Todo o humor absurdo que perpassa por "Alice no País das Maravilhas" e pelas suas outras obras de ficção é um humor que muitos matemáticos reconhecem como seu. Os trocadilhos e as pequenas brincadeiras revelam uma preocupação com o significado das palavras e expressões e a construção de contradições derivadas de ambiguidades. É um uso da lógica e da matemática que ainda hoje surpreende os leitores.

Quem esteja um pouco mais desperto para a leitura de temas científicos verá também deliciosas referências a tópicos eruditos de matemática, lógica e astronomia. Logo no princípio, quando Alice cai pelo buraco do coelho e pergunta a si própria quantas milhas terá caído, quando pensa que se aproxima do centro da Terra e procura

recordar-se da dimensão do planeta, ela está a protagonizar uma metáfora científica muito discutida na época vitoriana - na realidade, uma metáfora que vem da antiguidade clássica.

Perto do século VIII a.C., o poeta grego Hesíodo tinha imaginado uma bigorna a cair dos céus e escrito que ela demoraria nove dias a atingir a Terra.
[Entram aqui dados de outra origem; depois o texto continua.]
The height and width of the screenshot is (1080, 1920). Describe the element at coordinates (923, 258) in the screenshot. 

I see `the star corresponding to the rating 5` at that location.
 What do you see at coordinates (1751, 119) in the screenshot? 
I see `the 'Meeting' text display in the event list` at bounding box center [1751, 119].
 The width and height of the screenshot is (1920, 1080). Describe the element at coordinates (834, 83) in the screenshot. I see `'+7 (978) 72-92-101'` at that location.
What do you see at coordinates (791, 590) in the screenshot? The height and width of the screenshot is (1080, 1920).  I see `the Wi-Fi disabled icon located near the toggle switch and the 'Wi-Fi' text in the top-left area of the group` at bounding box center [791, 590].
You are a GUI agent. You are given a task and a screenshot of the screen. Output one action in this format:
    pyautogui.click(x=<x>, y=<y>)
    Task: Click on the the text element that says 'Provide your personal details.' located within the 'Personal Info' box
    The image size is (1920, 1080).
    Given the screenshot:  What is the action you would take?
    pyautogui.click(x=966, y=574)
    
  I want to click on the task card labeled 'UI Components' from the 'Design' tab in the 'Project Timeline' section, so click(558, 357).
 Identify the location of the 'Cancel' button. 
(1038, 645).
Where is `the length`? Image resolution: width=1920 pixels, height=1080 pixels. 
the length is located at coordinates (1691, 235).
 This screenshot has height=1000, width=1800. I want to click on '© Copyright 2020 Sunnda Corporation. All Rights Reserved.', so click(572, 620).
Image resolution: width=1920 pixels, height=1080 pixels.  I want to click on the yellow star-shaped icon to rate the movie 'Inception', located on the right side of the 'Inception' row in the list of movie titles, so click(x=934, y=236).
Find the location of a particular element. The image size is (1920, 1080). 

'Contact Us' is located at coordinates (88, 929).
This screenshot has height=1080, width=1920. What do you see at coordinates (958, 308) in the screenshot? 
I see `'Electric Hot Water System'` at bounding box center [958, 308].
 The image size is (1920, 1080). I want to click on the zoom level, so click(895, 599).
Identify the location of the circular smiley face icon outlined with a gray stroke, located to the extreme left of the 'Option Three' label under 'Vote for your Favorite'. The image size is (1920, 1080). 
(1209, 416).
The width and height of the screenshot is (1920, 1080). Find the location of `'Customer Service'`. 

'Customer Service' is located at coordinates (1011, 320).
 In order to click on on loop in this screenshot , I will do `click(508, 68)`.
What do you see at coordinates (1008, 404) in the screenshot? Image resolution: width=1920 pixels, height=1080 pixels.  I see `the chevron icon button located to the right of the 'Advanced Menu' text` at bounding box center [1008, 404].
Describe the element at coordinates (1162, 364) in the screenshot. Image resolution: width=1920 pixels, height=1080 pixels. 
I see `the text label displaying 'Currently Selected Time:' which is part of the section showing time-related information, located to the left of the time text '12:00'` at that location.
Deixando-a cair da Terra para

os infernos, ela demoraria também nove dias a cair no fundo do universo. O tema foi retomado na era romana pelo historiador e ensaísta grego Plutarco (46-120). Sabendo que a Terra é esférica, Plutarco perguntou o que aconteceria a um corpo que caísse por um buraco que levasse a uma Terra oca: pararia no centro? O problema ocupou muitos filósofos e homens de ciência. Galileu foi o primeiro a solucioná-lo correctamente. Imaginou um túnel que atravessasse a Terra de um lado ao outro, passando pelo seu centro. Um objecto largado à superfície desceria aceleradamente pelo túnel até alcançar o centro. Nessa altura, continuaria a sua viagem, mas em velocidade decrescente, até alcançar o outro extremo do planeta. Nesse momento estancaria e, deixado livremente, voltaria a cair pelo túnel,

acelerando, passando pelo centro da Terra, desacelerando e regressando ao ponto de partida. Deixado a si próprio, esse corpo oscilaria indefinidamente, entre um extremo e outro do planeta.

Galileu estava certo, desprezando o atrito do ar e o movimento da Terra. O problema voltou a ser discutido por Newton e Euler, e continua a sê-lo nos dias de hoje como exercício de mecânica e de cálculo. Feitas as contas, Alice demoraria 42 minutos a atingir o centro da Terra e outro tanto a reaparecer nos antípodas - nas "antipatias", segundo a brincadeira de Lewis Carroll.

As referências científicas atravessam todas as aventuras de Alice. Nada como lê-las, pensá-las e revisitá-las. Voltaremos a fazê-lo.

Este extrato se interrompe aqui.